::: DATA FOR THIS EXERCISE

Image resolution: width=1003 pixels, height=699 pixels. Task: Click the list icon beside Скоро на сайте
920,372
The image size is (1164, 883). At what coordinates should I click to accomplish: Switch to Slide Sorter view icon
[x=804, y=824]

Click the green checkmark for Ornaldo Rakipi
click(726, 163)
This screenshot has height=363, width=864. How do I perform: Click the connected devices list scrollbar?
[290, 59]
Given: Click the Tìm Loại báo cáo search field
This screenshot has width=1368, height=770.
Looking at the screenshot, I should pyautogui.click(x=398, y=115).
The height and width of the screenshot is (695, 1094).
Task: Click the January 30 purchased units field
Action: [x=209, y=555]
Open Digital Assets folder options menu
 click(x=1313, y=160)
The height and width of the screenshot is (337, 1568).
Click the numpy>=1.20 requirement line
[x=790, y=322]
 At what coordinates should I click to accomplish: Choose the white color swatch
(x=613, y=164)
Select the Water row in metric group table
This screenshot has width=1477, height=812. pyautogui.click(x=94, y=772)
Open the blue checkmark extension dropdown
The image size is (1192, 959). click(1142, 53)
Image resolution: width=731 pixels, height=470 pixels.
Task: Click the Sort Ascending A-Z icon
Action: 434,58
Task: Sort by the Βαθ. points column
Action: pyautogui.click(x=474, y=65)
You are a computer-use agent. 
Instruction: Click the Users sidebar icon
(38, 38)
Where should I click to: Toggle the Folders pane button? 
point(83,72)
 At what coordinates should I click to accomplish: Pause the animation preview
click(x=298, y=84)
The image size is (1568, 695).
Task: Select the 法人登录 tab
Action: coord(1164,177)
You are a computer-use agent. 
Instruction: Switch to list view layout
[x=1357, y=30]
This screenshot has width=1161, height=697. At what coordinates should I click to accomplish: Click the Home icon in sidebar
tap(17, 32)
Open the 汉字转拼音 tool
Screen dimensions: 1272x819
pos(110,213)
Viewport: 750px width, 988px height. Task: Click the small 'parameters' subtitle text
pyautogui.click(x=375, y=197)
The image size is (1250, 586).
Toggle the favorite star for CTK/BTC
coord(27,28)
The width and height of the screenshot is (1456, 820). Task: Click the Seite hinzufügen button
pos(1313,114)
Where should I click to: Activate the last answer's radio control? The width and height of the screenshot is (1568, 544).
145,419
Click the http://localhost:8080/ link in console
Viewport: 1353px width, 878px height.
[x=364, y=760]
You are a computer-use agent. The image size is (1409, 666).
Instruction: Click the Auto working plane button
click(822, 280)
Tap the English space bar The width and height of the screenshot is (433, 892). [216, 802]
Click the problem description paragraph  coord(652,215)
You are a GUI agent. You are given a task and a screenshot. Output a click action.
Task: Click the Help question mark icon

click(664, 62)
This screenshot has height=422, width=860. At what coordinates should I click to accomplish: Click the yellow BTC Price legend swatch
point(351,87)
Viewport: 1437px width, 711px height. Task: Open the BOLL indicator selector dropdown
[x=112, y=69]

::::::

### TASK INSTRUCTIONS
Starting at the line that contains "Click the http://localhost:8080/", retype each line through the end of the listing above and nothing else.

### ANSWER TO THIS PROBLEM
Click the http://localhost:8080/ link in console
Viewport: 1353px width, 878px height.
[x=364, y=760]
You are a computer-use agent. The image size is (1409, 666).
Instruction: Click the Auto working plane button
click(822, 280)
Tap the English space bar The width and height of the screenshot is (433, 892). [216, 802]
Click the problem description paragraph  coord(652,215)
You are a GUI agent. You are given a task and a screenshot. Output a click action.
Task: Click the Help question mark icon

click(664, 62)
This screenshot has height=422, width=860. At what coordinates should I click to accomplish: Click the yellow BTC Price legend swatch
point(351,87)
Viewport: 1437px width, 711px height. Task: Open the BOLL indicator selector dropdown
[x=112, y=69]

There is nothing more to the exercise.